# [Exercise prompt]
Reproduce the listing verbatim from the line containing "Activate the Zoom" through the line containing "point(65,131)", including both of those lines.

Begin

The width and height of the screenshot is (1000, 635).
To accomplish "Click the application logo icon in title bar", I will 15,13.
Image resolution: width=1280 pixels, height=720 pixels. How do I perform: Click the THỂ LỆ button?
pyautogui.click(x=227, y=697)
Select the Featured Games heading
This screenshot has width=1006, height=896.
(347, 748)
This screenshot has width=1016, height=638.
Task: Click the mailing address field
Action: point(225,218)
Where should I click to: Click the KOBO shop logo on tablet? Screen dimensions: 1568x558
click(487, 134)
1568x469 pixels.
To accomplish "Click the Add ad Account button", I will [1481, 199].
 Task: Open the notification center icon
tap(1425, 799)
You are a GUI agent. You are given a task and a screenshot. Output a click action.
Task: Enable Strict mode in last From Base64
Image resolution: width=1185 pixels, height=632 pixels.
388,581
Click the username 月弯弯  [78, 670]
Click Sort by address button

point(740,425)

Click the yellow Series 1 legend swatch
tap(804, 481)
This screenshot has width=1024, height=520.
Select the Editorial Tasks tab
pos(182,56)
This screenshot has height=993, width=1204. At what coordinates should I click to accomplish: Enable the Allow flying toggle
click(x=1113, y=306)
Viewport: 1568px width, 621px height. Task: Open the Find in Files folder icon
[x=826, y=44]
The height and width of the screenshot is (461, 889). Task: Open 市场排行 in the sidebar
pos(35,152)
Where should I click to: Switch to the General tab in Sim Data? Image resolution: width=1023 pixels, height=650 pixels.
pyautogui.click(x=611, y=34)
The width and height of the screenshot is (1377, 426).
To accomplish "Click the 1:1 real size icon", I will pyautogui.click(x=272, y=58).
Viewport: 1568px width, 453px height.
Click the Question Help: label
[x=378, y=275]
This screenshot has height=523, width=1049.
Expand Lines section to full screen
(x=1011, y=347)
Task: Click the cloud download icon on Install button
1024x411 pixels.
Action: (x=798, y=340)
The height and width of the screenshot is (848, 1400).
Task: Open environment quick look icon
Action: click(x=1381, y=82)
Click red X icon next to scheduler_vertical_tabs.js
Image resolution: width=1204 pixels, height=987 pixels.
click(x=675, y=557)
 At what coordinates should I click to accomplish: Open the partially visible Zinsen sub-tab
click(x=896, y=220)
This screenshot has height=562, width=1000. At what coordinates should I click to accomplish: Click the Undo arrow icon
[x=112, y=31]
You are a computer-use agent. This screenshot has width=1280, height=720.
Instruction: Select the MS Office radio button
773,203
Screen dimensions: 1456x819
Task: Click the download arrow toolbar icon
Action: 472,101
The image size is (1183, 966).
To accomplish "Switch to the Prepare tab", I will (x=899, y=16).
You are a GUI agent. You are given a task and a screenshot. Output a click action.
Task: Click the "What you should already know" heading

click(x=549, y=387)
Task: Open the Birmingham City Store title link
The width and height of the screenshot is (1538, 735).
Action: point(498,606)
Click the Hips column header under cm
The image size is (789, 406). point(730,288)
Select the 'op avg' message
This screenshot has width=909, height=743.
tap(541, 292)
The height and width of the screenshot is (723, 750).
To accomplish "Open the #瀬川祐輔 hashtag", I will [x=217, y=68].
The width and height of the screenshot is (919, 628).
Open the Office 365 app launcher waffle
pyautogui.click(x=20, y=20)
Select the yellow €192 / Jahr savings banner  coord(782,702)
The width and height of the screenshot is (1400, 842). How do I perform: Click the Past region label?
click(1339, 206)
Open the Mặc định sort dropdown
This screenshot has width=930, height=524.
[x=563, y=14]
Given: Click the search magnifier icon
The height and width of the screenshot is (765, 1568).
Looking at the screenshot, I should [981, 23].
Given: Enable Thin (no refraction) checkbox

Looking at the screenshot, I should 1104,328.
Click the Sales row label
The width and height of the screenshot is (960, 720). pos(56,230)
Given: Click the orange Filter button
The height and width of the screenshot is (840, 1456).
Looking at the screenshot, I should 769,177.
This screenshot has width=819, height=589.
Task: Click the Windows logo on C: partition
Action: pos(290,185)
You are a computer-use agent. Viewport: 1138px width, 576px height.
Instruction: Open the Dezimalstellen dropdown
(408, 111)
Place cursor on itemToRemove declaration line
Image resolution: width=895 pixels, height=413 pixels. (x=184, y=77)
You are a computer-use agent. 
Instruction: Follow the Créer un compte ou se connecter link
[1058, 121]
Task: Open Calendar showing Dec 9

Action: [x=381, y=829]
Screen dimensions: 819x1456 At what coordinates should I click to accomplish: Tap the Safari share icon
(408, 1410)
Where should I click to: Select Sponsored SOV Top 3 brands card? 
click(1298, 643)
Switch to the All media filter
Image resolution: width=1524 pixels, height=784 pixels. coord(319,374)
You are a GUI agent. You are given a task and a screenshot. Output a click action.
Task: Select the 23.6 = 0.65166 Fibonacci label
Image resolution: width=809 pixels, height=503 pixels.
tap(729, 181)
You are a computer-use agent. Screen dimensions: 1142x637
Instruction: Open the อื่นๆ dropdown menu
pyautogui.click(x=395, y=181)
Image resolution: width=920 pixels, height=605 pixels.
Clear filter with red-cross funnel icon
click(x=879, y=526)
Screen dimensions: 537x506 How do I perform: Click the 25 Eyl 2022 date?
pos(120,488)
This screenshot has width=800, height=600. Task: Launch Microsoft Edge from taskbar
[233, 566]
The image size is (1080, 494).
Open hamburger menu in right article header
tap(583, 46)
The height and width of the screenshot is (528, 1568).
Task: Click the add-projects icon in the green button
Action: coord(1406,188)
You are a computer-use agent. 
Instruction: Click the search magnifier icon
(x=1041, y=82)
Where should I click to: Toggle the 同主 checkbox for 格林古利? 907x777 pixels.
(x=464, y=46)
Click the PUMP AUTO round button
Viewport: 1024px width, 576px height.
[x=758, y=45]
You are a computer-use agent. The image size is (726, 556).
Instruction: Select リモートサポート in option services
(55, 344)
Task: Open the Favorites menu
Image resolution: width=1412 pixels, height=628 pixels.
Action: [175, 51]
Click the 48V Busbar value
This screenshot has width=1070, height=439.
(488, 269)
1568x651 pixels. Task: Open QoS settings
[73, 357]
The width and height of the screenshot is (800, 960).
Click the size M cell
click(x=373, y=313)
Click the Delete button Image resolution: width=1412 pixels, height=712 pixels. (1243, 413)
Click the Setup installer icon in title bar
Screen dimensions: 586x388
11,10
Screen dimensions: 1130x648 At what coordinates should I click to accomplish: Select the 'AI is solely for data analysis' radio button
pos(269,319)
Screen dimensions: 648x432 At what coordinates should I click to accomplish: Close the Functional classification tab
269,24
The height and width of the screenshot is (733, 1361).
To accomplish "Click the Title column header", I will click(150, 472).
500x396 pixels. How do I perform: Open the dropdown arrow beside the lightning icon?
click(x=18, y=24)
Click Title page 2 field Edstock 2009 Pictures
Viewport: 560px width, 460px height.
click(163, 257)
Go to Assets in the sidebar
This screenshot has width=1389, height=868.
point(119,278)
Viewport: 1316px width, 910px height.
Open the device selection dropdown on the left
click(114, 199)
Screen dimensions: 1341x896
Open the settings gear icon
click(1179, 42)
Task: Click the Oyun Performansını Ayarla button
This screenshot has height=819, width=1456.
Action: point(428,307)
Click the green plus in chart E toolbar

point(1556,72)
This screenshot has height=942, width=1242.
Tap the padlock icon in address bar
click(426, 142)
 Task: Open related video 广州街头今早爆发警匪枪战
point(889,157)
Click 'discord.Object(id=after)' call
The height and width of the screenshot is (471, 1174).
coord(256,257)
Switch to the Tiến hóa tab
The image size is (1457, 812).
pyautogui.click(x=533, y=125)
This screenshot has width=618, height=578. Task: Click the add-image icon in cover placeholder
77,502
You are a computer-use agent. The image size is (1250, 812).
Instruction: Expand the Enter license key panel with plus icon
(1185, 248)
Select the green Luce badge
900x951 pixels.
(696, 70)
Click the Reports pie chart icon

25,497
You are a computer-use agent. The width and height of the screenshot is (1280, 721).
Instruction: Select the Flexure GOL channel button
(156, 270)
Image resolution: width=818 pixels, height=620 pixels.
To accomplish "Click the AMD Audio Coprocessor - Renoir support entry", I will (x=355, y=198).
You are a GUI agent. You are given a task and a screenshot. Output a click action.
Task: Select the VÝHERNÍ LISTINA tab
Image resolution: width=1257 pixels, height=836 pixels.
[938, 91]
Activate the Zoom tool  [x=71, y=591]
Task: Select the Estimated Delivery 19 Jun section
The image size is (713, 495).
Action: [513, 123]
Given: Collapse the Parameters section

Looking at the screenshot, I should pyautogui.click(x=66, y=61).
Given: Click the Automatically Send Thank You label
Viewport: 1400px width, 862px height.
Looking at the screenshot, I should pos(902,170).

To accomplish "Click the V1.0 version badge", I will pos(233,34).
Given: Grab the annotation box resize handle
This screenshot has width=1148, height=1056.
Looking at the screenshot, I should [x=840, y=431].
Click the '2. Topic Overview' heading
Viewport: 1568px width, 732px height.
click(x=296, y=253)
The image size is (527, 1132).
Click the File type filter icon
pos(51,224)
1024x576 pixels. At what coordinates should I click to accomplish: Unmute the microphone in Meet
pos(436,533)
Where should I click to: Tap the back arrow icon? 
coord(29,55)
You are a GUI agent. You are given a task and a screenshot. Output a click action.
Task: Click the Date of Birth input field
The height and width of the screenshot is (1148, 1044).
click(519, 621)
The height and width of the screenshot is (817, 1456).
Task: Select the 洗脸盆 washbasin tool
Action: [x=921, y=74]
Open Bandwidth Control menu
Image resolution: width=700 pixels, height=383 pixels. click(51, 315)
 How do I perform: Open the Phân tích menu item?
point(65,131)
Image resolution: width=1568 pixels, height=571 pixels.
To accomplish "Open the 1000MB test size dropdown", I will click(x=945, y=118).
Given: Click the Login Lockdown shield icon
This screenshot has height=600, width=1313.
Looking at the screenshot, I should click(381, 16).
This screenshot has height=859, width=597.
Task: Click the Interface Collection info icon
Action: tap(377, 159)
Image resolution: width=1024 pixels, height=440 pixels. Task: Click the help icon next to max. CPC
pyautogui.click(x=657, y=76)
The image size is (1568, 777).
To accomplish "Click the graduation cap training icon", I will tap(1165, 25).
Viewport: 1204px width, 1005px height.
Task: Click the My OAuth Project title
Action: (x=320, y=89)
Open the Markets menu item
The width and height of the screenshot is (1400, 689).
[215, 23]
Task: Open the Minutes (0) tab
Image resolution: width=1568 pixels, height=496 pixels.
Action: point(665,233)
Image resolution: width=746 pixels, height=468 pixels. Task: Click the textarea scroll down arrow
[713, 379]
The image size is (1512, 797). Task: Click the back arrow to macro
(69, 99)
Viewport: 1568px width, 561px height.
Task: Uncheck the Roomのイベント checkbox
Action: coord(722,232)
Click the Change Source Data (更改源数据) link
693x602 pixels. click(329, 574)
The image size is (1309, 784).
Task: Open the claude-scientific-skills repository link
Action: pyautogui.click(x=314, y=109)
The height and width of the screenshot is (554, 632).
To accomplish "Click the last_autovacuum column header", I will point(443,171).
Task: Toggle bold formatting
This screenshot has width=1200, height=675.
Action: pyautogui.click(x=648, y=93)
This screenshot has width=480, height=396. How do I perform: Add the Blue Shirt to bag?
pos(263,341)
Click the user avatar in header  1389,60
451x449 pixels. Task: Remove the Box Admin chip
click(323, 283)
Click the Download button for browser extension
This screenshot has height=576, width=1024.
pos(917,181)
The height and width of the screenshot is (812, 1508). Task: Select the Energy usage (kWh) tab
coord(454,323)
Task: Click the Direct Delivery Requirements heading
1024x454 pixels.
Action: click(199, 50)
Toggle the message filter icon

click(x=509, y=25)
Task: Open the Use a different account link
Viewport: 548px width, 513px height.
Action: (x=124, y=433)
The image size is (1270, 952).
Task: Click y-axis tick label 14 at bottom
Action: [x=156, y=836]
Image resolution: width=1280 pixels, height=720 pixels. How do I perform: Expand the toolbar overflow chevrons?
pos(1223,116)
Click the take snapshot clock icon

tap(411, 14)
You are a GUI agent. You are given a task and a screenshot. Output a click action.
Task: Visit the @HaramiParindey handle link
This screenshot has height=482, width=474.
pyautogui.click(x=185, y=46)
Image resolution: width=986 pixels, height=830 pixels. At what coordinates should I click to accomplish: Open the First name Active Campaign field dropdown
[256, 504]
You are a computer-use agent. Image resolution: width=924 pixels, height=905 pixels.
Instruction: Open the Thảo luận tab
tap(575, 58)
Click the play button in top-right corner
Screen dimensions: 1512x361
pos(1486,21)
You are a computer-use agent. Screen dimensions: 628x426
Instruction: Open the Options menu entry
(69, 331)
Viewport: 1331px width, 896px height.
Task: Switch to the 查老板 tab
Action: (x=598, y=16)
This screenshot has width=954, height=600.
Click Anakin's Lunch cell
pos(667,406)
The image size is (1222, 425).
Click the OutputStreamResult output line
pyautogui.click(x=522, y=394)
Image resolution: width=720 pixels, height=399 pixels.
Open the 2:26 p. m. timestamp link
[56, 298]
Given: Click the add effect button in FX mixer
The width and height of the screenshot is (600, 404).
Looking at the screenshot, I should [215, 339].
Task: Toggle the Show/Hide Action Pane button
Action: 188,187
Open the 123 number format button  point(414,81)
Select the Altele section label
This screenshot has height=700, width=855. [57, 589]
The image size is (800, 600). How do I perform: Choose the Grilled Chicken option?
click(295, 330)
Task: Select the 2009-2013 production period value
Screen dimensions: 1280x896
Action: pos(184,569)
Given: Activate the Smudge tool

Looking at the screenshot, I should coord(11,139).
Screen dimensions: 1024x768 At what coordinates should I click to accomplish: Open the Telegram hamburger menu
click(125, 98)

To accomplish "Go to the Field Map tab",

End

# [Full output]
Activate the Zoom tool  [x=71, y=591]
Task: Select the Estimated Delivery 19 Jun section
The image size is (713, 495).
Action: [513, 123]
Given: Collapse the Parameters section

Looking at the screenshot, I should pyautogui.click(x=66, y=61).
Given: Click the Automatically Send Thank You label
Viewport: 1400px width, 862px height.
Looking at the screenshot, I should pos(902,170).

To accomplish "Click the V1.0 version badge", I will pos(233,34).
Given: Grab the annotation box resize handle
This screenshot has width=1148, height=1056.
Looking at the screenshot, I should [x=840, y=431].
Click the '2. Topic Overview' heading
Viewport: 1568px width, 732px height.
click(x=296, y=253)
The image size is (527, 1132).
Click the File type filter icon
pos(51,224)
1024x576 pixels. At what coordinates should I click to accomplish: Unmute the microphone in Meet
pos(436,533)
Where should I click to: Tap the back arrow icon? 
coord(29,55)
You are a GUI agent. You are given a task and a screenshot. Output a click action.
Task: Click the Date of Birth input field
The height and width of the screenshot is (1148, 1044).
click(519, 621)
The height and width of the screenshot is (817, 1456).
Task: Select the 洗脸盆 washbasin tool
Action: [x=921, y=74]
Open Bandwidth Control menu
Image resolution: width=700 pixels, height=383 pixels. click(51, 315)
 How do I perform: Open the Phân tích menu item?
point(65,131)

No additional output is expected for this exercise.